*WORK TO BE COMPLETED*: Convert the lines below into a JSON list of strings, one string per line, and leave out any blank lines.

*DATA SHOWN*:
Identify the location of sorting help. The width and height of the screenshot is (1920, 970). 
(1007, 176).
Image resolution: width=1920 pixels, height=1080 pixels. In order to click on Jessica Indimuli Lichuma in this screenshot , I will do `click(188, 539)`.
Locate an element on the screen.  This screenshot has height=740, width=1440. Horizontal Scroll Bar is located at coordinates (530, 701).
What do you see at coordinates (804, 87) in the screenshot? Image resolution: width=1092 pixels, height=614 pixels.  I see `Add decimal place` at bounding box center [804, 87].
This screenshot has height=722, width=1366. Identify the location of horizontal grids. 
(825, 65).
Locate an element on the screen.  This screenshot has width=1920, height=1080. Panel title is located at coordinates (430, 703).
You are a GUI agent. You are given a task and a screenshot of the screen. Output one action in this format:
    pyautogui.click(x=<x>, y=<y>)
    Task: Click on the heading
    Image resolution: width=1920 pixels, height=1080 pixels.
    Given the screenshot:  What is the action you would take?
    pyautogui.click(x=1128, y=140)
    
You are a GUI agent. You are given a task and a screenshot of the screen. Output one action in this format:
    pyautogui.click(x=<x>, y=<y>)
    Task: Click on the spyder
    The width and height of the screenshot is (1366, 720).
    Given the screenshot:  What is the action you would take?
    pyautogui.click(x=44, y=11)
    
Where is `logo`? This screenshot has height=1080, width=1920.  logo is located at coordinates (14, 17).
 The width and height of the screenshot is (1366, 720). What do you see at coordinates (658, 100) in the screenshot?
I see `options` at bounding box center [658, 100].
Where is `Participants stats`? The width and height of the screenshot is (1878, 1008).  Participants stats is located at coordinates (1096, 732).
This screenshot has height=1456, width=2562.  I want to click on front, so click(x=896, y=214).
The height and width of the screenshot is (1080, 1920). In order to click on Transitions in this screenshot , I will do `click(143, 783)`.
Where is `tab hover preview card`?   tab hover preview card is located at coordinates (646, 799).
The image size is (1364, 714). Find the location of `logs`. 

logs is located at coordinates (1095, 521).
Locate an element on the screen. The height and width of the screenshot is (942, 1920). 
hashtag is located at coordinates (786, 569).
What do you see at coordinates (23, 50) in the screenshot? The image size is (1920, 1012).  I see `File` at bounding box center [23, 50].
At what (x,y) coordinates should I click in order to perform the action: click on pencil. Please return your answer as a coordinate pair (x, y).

*SOLUTION FOR THIS TASK*:
[
  "Identify the location of sorting help. The width and height of the screenshot is (1920, 970). ",
  "(1007, 176).",
  "Image resolution: width=1920 pixels, height=1080 pixels. In order to click on Jessica Indimuli Lichuma in this screenshot , I will do `click(188, 539)`.",
  "Locate an element on the screen.  This screenshot has height=740, width=1440. Horizontal Scroll Bar is located at coordinates (530, 701).",
  "What do you see at coordinates (804, 87) in the screenshot? Image resolution: width=1092 pixels, height=614 pixels.  I see `Add decimal place` at bounding box center [804, 87].",
  "This screenshot has height=722, width=1366. Identify the location of horizontal grids. ",
  "(825, 65).",
  "Locate an element on the screen.  This screenshot has width=1920, height=1080. Panel title is located at coordinates (430, 703).",
  "You are a GUI agent. You are given a task and a screenshot of the screen. Output one action in this format:",
  "    pyautogui.click(x=<x>, y=<y>)",
  "    Task: Click on the heading",
  "    Image resolution: width=1920 pixels, height=1080 pixels.",
  "    Given the screenshot:  What is the action you would take?",
  "    pyautogui.click(x=1128, y=140)",
  "You are a GUI agent. You are given a task and a screenshot of the screen. Output one action in this format:",
  "    pyautogui.click(x=<x>, y=<y>)",
  "    Task: Click on the spyder",
  "    The width and height of the screenshot is (1366, 720).",
  "    Given the screenshot:  What is the action you would take?",
  "    pyautogui.click(x=44, y=11)",
  "Where is `logo`? This screenshot has height=1080, width=1920.  logo is located at coordinates (14, 17).",
  " The width and height of the screenshot is (1366, 720). What do you see at coordinates (658, 100) in the screenshot?",
  "I see `options` at bounding box center [658, 100].",
  "Where is `Participants stats`? The width and height of the screenshot is (1878, 1008).  Participants stats is located at coordinates (1096, 732).",
  "This screenshot has height=1456, width=2562.  I want to click on front, so click(x=896, y=214).",
  "The height and width of the screenshot is (1080, 1920). In order to click on Transitions in this screenshot , I will do `click(143, 783)`.",
  "Where is `tab hover preview card`?   tab hover preview card is located at coordinates (646, 799).",
  "The image size is (1364, 714). Find the location of `logs`. ",
  "logs is located at coordinates (1095, 521).",
  "Locate an element on the screen. The height and width of the screenshot is (942, 1920). ",
  "hashtag is located at coordinates (786, 569).",
  "What do you see at coordinates (23, 50) in the screenshot? The image size is (1920, 1012).  I see `File` at bounding box center [23, 50].",
  "At what (x,y) coordinates should I click in order to perform the action: click on pencil. Please return your answer as a coordinate pair (x, y)."
]